● Your goal: Leave out all pictures while repeating the records exactly and completely.

● Records for this exercise:
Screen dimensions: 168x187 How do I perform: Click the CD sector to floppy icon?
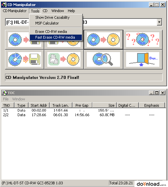24,59
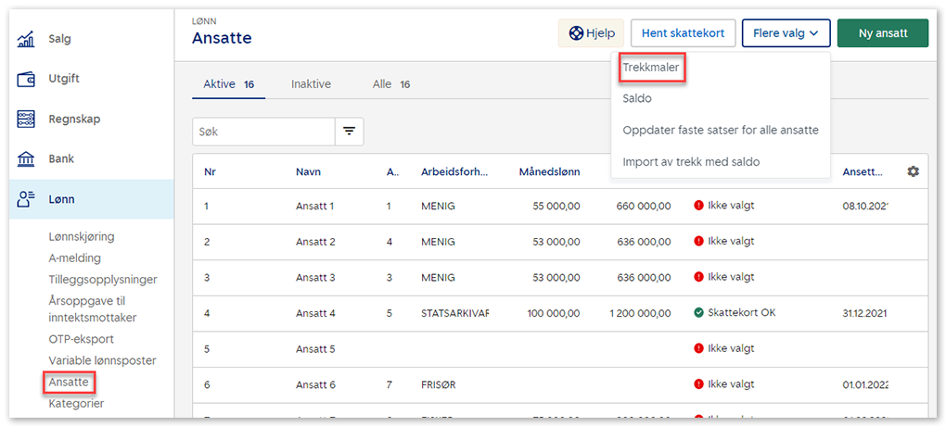Choose Saldo in the dropdown menu
Viewport: 946px width, 427px height.
coord(637,98)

● Result:
Screen dimensions: 168x187 How do I perform: Click the CD sector to floppy icon?
24,59
Choose Saldo in the dropdown menu
Viewport: 946px width, 427px height.
coord(637,98)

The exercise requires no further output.